Hardy opens the poem by setting the scene in the spring-time in Cornwall over forty years earlier. He paints a magical picture whose backdrop is the sea with its jewel like colors, shimmering between creamy opals with iridescent lights, to sapphire blue. ‘The woman’ is riding while Hardy bicycles beside her. There is no main clause in this sentence: it sets the scene and we wait until the second verse to find out what is happening.
The opening verses are full of carefree happy words, like free (verse 1) and light heartedly (verse 2) and the bright jewel colors of the sea and the brightness of the woman’s hair: ‘opal and …..Sapphire…..bright hair’. The exclamation, ‘O’ lends the lines enthusiasm and excitement. The beautiful romantic landscape forms a fitting setting to the love of ‘the woman’ and the writer: “The woman whom I loved so, and who loyally loved me”. This sentence can be taken as an emphasis on the perfect instance of their love.
The second verse focuses on the sound of the sea. The lovers are above the seagulls and the sea, which occupies a lower sky. I think the idea here is that it can often be hard to tell where sky stops and sea begins. So the sea far below them looks like a lower sky. The fact that they seem to be above the sky adds to the sense of their exhilaration. The mewing of the seagulls and the babbling of the waves is far away from them. The repeated ‘ay’ sound and the pairs of alliterated words convey the distant noise of the waves and the gulls: pale, plained, waves, away, saying, say. The sense of distance is underlined by the contrasting ‘nether’ and ‘aloft’. The waves babble onomatopoeically, with repeated s’s and ls: ‘engrossed in saying their ceaseless babbling say’. They are also ‘engrossed’ in their babbling say, so that the lovers are not impinged upon by the waves and they ‘laughed lightheartedly aloft’. The alliteration links them and adds to their sense of oneness, as does the consonance of ‘laughed’ and ‘aloft’. I think that the rhythm breaks a little, with ‘laughed lightheartedly aloft on that clear- sunned March day’ as if the lovers are free from even the clutches of rhythmic constraints in their new found happiness. It is as if the stresses bounce waywardly on the important words, emphasizing the laughter and the spring sun.

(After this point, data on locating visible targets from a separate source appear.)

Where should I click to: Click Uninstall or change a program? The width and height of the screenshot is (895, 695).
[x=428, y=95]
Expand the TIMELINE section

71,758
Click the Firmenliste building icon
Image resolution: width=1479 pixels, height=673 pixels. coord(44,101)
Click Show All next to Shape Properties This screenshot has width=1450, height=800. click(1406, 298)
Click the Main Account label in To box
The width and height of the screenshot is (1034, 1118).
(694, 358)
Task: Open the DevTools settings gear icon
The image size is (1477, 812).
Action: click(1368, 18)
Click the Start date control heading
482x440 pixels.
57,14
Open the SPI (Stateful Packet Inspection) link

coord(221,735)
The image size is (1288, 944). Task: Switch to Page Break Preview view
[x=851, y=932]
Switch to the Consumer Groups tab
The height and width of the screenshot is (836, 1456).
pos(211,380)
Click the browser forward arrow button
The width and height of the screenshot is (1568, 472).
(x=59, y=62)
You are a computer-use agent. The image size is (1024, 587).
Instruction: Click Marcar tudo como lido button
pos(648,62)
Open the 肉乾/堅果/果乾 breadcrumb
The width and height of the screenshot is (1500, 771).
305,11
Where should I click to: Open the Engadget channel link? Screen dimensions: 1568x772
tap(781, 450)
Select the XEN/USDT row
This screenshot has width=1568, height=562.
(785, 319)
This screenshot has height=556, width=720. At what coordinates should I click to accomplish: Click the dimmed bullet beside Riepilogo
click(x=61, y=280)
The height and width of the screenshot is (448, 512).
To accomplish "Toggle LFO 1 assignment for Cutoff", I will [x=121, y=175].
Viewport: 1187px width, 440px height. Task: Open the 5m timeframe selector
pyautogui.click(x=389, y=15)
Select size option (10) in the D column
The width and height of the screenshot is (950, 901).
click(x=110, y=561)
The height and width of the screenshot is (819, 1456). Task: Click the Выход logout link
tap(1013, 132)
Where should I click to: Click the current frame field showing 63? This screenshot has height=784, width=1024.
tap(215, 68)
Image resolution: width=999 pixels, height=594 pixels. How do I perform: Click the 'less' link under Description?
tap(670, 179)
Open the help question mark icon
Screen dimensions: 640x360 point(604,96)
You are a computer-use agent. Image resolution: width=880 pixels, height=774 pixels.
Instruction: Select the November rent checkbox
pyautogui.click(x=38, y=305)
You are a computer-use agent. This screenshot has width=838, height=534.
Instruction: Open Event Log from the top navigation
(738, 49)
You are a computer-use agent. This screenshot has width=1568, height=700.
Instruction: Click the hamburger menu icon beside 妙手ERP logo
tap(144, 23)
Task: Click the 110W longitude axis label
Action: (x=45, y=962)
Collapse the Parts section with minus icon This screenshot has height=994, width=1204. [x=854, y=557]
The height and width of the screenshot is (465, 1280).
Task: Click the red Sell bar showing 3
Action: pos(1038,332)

The first verse has focused on colors and on ‘the woman’; the second on the sounds of the gulls and the waves and on the laughter of the lovers in the spring. In the third verse there is a little shower of the kind that you can see driven across the sea towards the cliffs where you are walking.
The verbs associated with weather are full of energy: ‘flew’ and ‘burst’. However, this brief change in the weather signals a change of direction in the poem. The first three verses have been in the past tense as Hardy momentarily recaptures the place, the lovers and the feelings of 43 years earlier.
With the fourth verse the poem moves in the present tense. The place is the same: ‘still in all its chasmal beauty bulks old Beeny to the sky’. ‘Chasmal’ seems to be a coined word, chasm meaning an abyss and also meaning a separation, a rift. It would thus also suggest the difference between that happy time forty-three years earlier and the grief stricken present and, perhaps, the estrangement between Hardy and his wife that had later saddened the marriage. But if Hardy has so many memories of her and of the happiness that they shared together as they rode and walked along the cliff, Emma is now dead and it means nothing to him anymore. The ‘wandering western sea’ of verse 1 has become ‘that wild weird western shore’. ‘The woman riding high above with bright hair flapping free, the woman whom I loved so, and who loyally loved me’ has become ‘the woman now is elsewhere whom the ambling pony bore, and nor knows and nor cares for beeny and will laugh there nevermore.’ It is as if Hardy cannot bear to speak aloud the word ‘dead’ and seeks comfort in evasion ‘-elsewhere’. The last line is filled with negatives: ‘nor’, ‘nor’, ‘nevermore’. The feelings and laughter have dwindled to desolation: ‘nor knows nor cares’. This is the definition of Emma’s death. Hardy is alone. The ‘we’ and ‘us’ of verses 2 and 3 are gone. He conveys the desolation and loneliness of his life without Emma very effectively.
While the tone of the poem is that of melancholy, the reminiscence is lighter and fonder. Stanza 1 and 2 of the poem recalls a romantic and happy time, while stanza 3 sees the stirrings of trouble in their relationship. In stanza 4 the poet points out at the things that might have been and in stanza 5 the poet is emphasizing the fact that human life/love is fleeting and illustrates that the landscape/nature (Benny cliff) will always exist. The rhyme scheme is that of AAA, BBB, CCC, etc.
Theme and Central Idea:
Benny Cliff is a pessimistic poem in that the past cannot be recaptured here. In this the poet is mourning at the death of his wife, Emma. This poem is an elegy that the poet has written for his wife. The poet recounts the memories of his love life with his beloved wife and lives through it.